No Christmas drinks party will seem so very bad after audiences have seen the disasters which befall the three couples in one of Alan Ayckbourn's funniest and most poignant of plays.

The Christmas Eve drinks parties are, or should be, going on elsewhere in the house but all the real action takes place in the three couple's kitchens. Ayckbourn found that once he set the scene away from what should have been the main action it allowed the characters to be themselves much more, and enabled the expression of more personal thoughts and actions. The play was first performed in the early 1970s, and The Tavonians are setting it in that period.

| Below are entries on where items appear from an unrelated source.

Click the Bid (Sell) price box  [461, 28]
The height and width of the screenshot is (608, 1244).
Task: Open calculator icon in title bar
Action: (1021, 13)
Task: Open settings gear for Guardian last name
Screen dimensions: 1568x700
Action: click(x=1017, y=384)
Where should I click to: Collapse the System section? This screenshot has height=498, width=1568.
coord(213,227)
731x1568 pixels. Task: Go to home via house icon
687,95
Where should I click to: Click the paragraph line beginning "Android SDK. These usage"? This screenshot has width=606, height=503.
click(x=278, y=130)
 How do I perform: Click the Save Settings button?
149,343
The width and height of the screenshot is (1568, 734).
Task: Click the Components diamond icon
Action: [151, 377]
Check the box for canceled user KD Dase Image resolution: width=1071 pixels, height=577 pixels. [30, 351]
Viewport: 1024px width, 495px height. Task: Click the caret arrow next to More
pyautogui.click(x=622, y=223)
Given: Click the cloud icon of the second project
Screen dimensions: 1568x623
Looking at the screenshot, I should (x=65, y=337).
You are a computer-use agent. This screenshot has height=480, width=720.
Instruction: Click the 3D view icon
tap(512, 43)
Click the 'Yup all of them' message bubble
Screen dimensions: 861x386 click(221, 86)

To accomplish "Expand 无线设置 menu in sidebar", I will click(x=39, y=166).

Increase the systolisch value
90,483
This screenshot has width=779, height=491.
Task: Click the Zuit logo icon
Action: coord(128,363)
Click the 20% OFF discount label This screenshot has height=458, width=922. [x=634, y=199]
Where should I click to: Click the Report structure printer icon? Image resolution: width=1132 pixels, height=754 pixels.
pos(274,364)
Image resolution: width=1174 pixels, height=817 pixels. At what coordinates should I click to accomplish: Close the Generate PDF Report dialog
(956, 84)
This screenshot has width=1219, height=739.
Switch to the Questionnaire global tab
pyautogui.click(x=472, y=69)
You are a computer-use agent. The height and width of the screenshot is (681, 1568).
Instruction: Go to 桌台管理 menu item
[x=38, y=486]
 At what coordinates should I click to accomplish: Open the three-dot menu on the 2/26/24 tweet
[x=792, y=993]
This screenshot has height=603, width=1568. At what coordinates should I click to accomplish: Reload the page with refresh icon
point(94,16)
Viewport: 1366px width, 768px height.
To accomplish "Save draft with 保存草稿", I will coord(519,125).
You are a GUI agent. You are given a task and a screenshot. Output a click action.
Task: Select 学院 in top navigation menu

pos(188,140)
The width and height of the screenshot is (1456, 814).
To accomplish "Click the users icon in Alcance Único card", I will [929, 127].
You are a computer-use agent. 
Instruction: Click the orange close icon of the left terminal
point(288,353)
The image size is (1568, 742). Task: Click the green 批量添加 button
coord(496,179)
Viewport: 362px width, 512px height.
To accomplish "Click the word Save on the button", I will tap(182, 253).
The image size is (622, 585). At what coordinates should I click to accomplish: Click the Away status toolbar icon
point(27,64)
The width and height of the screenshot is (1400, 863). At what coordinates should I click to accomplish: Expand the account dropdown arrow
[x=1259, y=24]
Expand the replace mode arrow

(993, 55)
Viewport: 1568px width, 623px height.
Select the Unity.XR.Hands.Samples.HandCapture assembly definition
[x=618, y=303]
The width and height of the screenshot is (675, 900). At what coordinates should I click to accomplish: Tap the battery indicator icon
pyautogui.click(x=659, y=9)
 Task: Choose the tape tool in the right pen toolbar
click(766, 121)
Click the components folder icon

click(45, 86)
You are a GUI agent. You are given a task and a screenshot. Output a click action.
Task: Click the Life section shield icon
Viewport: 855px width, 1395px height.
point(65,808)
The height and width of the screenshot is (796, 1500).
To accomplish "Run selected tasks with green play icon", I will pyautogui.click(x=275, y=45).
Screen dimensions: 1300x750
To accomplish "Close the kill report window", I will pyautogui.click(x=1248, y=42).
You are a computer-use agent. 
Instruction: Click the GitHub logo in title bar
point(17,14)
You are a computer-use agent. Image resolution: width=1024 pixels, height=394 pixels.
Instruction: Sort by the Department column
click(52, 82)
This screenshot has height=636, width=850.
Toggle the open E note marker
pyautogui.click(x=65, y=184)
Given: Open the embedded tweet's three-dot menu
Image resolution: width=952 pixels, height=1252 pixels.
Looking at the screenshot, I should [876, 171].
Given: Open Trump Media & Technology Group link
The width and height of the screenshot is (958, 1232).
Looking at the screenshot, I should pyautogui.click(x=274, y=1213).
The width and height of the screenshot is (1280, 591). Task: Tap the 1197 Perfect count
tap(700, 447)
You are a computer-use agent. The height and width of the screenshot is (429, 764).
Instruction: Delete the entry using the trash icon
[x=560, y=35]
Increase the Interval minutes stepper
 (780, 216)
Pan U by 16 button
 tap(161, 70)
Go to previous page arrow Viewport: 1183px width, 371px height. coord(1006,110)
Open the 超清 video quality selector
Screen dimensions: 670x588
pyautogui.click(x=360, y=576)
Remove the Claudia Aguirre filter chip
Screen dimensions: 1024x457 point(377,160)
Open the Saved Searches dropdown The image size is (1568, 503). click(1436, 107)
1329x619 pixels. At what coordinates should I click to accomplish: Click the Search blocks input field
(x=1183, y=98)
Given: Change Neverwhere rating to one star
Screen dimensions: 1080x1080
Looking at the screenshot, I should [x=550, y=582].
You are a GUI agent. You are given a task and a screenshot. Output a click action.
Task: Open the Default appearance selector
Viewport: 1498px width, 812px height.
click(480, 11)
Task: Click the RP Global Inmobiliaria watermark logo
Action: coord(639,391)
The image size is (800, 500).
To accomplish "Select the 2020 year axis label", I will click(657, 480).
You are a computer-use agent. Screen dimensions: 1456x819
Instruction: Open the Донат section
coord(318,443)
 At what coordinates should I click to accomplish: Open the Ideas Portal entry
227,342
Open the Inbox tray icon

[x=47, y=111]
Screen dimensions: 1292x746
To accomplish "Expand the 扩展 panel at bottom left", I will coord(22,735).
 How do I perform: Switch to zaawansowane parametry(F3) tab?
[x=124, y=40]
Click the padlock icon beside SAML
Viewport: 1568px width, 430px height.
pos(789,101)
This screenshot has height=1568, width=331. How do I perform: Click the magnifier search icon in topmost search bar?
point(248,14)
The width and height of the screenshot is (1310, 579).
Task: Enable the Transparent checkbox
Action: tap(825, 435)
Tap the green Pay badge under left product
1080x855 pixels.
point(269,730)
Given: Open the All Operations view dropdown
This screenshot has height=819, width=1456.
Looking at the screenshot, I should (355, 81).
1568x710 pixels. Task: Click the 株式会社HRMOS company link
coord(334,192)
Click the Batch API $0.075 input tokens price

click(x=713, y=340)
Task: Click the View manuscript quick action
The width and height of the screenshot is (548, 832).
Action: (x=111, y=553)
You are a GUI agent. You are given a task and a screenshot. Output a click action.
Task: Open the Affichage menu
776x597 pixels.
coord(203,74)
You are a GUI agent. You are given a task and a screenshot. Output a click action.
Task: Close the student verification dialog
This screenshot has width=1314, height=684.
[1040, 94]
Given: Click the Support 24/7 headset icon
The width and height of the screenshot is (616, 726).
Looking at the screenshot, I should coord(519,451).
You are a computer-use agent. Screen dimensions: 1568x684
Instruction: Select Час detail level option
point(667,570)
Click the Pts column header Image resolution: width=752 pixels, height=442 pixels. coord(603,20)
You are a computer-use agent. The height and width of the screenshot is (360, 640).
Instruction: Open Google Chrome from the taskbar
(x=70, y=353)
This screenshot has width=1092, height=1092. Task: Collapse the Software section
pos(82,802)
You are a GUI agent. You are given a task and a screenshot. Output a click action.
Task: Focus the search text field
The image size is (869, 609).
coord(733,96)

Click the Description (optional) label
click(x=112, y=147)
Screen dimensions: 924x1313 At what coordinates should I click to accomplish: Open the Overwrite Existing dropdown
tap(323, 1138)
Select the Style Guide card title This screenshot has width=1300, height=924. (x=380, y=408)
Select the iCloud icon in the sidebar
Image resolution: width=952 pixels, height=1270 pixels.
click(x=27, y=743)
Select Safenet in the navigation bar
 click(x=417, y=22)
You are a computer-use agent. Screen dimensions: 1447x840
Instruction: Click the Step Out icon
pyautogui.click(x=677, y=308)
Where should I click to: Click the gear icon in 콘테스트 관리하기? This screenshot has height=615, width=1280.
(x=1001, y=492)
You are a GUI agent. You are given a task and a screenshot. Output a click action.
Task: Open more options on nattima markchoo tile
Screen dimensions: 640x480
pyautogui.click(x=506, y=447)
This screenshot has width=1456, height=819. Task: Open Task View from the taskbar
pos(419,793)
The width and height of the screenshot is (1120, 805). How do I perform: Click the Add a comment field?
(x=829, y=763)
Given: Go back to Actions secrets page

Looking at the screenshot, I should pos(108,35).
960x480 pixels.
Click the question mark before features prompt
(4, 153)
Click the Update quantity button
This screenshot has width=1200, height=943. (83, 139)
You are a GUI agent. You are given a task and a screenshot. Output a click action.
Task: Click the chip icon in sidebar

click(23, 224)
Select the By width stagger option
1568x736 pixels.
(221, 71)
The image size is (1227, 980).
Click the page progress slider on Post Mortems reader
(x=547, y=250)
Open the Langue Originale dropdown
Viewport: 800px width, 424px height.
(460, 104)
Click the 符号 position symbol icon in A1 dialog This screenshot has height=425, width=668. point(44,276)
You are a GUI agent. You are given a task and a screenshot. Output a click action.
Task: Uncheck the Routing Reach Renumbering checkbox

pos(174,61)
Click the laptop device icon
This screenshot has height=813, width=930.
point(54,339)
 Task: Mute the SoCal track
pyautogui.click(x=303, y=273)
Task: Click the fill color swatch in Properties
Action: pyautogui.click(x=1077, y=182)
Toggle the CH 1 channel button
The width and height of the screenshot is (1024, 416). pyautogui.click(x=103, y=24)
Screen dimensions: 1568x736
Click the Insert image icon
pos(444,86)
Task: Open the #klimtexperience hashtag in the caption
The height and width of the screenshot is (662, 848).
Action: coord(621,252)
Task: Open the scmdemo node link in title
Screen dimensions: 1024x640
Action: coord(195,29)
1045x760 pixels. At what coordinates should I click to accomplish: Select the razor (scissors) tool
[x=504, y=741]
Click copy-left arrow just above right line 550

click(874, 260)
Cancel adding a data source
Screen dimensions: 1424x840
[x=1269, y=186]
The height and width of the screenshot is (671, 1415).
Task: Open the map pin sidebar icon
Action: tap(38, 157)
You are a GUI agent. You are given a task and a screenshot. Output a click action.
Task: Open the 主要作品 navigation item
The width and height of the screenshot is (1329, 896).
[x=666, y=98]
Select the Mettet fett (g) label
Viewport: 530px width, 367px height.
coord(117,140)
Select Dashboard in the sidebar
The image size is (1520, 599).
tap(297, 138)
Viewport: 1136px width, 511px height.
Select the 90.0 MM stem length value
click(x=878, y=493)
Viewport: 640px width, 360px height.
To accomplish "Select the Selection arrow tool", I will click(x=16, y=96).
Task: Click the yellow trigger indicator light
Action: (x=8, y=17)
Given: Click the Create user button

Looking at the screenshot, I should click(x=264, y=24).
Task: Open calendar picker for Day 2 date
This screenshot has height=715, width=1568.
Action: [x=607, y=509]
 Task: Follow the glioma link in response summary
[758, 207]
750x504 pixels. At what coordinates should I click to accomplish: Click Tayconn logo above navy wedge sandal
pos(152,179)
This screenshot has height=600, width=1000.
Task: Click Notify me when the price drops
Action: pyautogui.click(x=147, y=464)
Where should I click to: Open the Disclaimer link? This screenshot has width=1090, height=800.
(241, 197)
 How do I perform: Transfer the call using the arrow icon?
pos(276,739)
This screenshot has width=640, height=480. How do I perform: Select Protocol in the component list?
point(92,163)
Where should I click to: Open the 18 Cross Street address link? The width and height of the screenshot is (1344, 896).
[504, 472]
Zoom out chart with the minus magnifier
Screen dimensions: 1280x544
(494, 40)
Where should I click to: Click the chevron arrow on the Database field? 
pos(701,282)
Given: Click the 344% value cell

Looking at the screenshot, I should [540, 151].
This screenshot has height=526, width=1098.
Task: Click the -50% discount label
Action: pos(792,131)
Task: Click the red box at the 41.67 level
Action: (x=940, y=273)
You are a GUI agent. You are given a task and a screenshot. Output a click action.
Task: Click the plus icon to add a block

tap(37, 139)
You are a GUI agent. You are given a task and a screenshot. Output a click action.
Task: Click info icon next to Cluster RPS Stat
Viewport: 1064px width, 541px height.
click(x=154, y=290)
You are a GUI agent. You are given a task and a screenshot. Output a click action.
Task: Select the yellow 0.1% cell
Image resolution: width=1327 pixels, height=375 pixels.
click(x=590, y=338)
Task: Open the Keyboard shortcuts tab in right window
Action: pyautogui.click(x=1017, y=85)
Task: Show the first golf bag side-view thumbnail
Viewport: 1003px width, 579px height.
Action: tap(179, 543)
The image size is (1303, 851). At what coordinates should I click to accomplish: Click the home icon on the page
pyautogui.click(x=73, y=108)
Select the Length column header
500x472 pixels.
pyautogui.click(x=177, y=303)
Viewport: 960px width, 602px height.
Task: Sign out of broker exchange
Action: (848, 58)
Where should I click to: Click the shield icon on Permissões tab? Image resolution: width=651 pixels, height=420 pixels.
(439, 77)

Director Stuart Waterworth said: 'This is Ayckbourn at his very best — a play with insight and with some of the funniest lines he ever wrote. The humour flows from the tragedy – for the whole of one act one character is trying to commit suicide in various different ways and she doesn't say a word. No one notices. This is probably one of the most interesting and tragic parts Ayckbourn has written.'

In each act the interaction of the three couples becomes more complex as the relationships between them twist and turn and fortunes are turned around.

The first party is hosted by Sidney, a tradesperson, whose wife Jane likes nothing better than to clean her own and other people's kitchens, even on Christmas Eve; he is determined to better himself but she is incapable of hosting the sort of party that he needs in order to impress his guests.

Act Two is in the home of architect Geoffrey and his wife Eva, whose needs he totally ignores while chasing other women; she reaches the end of her tether in one of the funniest scenes in modern theatre. The third kitchen belongs to bank manager Ronald who doesn't understand women at all and consequently his wife Marion grows more alcoholic each year.

Tickets for the Tuesday Preview performance are at half price, just £4.50, and for the other performances at £9, available from The Wharf box office on 01822 611166.